3D Cartoon Face Generation with Controllable Expressions from a Single GAN Image
Hao Wang, Wenhao Shen, Guosheng Lin, Steven C. H. Hoi, Chunyan Miao
TL;DR
This work tackles generating 3D cartoon avatars from a single GAN-generated 2D face without 3D supervision by learning and exploiting the semantic structure of StyleGAN's latent space. It finetunes a FFHQ-based StyleGAN on cartoon data, links the latent spaces so identical latent codes produce consistent 2D outputs across domains, and uses SeFa-derived directions refined by identity and texture losses to edit expressions while preserving identity. A neural renderer with a VLDA module reconstructs 3D shapes from multiple lighting and viewpoint variations derived from manipulated latent codes, reinforced by symmetry and identity constraints.

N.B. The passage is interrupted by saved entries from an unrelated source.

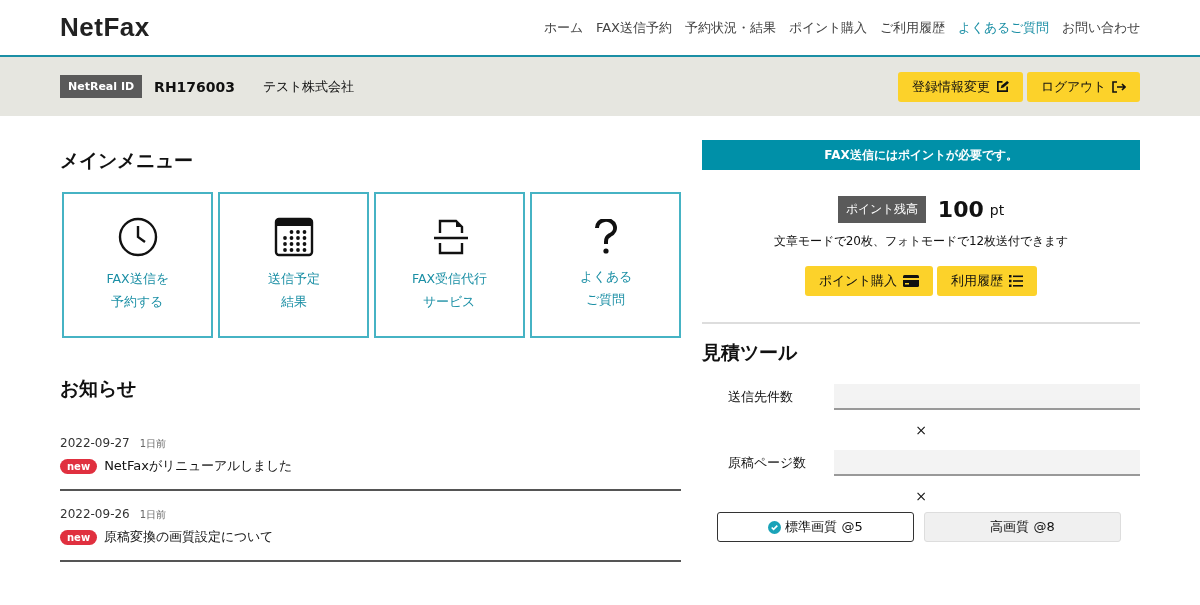  Describe the element at coordinates (912, 28) in the screenshot. I see `nav-link: ご利用履歴` at that location.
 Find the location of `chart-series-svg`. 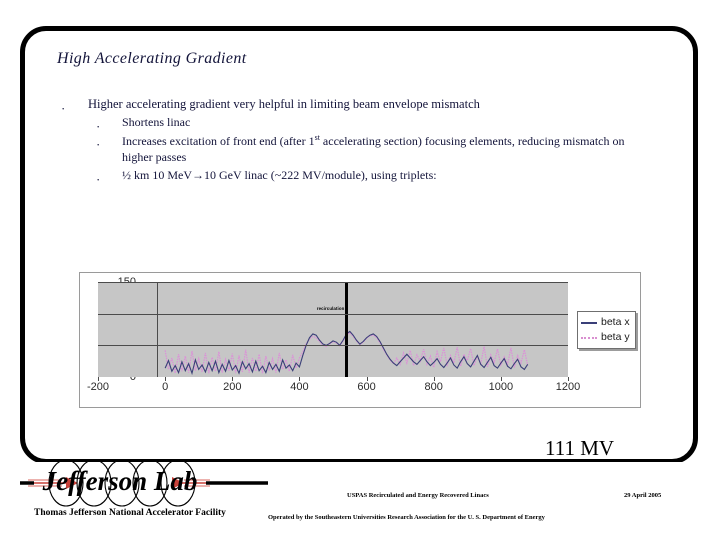

chart-series-svg is located at coordinates (346, 353).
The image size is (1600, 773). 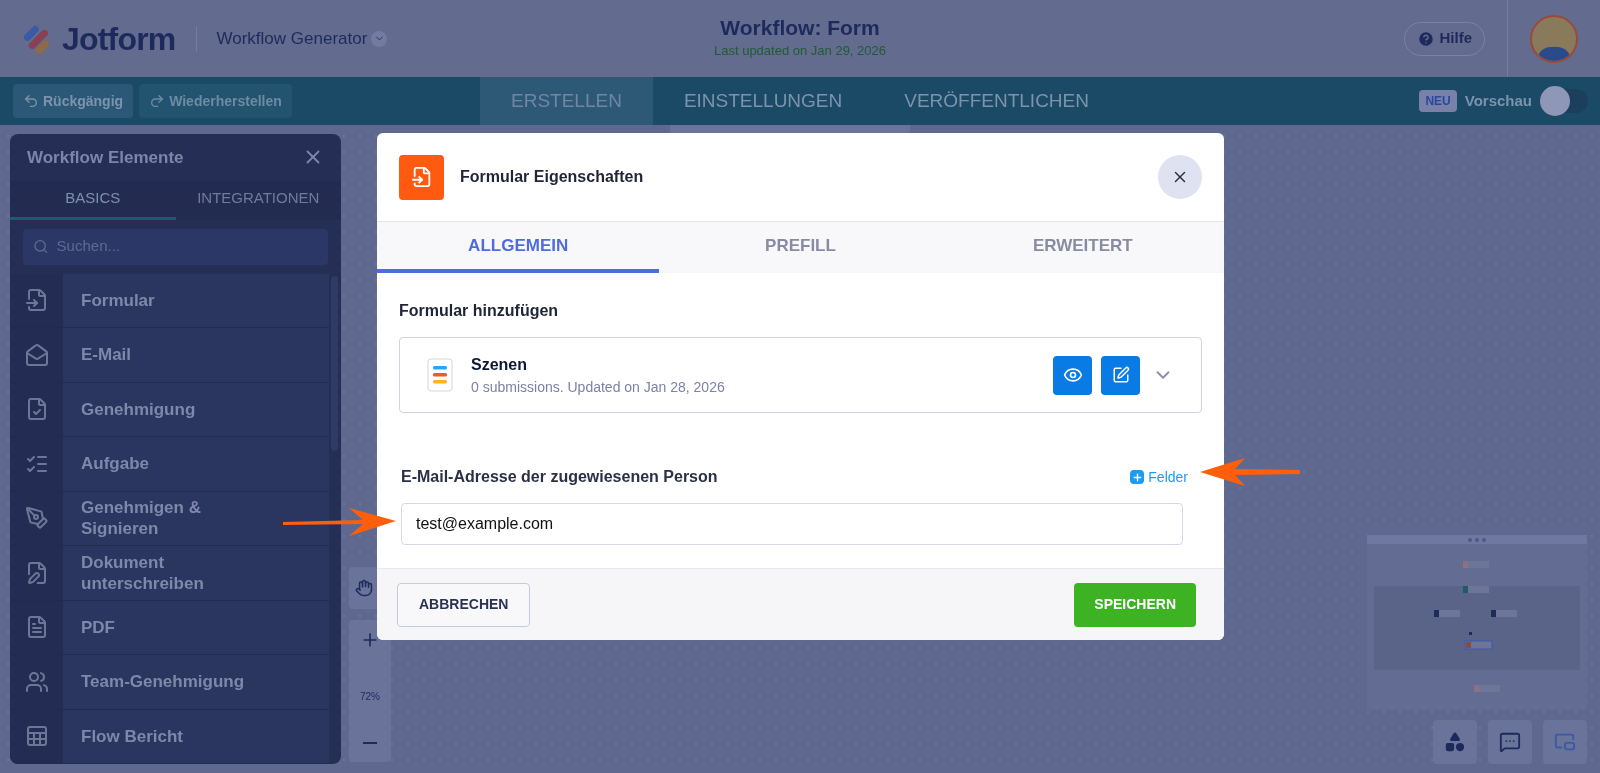 I want to click on nav-tab: VERÖFFENTLICHEN, so click(x=996, y=101).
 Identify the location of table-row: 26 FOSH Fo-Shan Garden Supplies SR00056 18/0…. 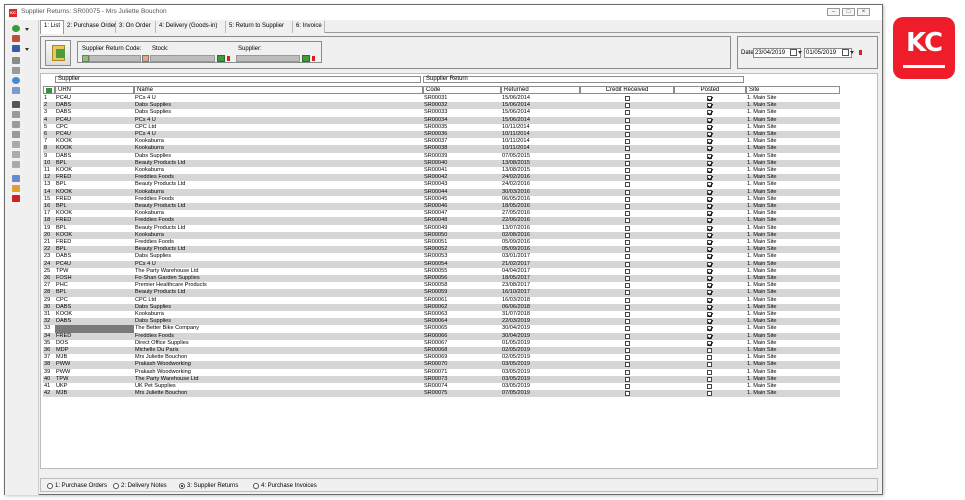
(442, 279).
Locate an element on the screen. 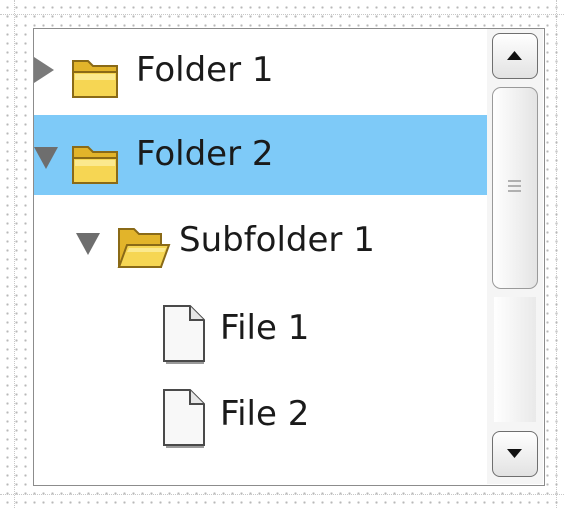 Image resolution: width=564 pixels, height=508 pixels. scroll-down-button is located at coordinates (515, 454).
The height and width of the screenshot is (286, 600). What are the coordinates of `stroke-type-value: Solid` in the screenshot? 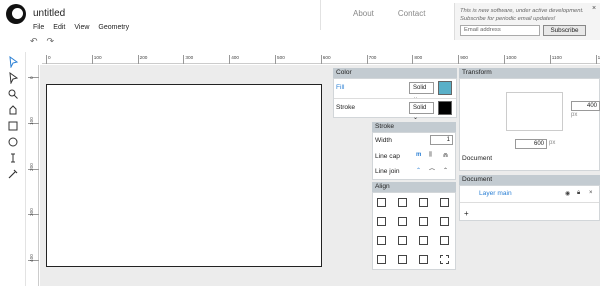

The approach is evaluated on Disney, MetFaces, and Ukiyo-e datasets, showing improved 2D cartoon quality (FID, perceptual loss) and 3D reconstruction accuracy (SIDE, MAD) over baselines, with ablations confirming the utility of latent-code optimization and the proposed losses. Overall, the method enables controllable 3D cartoon avatars from single 2D GAN images, with practical implications for animation, gaming, and avatar creation without requiring 3D supervision.
Abstract
In this paper, we investigate an open research task of generating 3D cartoon face shapes from single 2D GAN generated human faces and without 3D supervision, where we can also manipulate the facial expressions of the 3D shapes. To this end, we discover the semantic meanings of StyleGAN latent space, such that we are able to produce face images of various expressions, poses, and lighting conditions by controlling the latent codes. Specifically, we first finetune the pretrained StyleGAN face model on the cartoon datasets. By feeding the same latent codes to face and cartoon generation models, we aim to realize the translation from 2D human face images to cartoon styled avatars. We then discover semantic directions of the GAN latent space, in an attempt to change the facial expressions while preserving the original identity. As we do not have any 3D annotations for cartoon faces, we manipulate the latent codes to generate images with different poses and lighting conditions, such that we can reconstruct the 3D cartoon face shapes. We validate the efficacy of our method on three cartoon datasets qualitatively and quantitatively.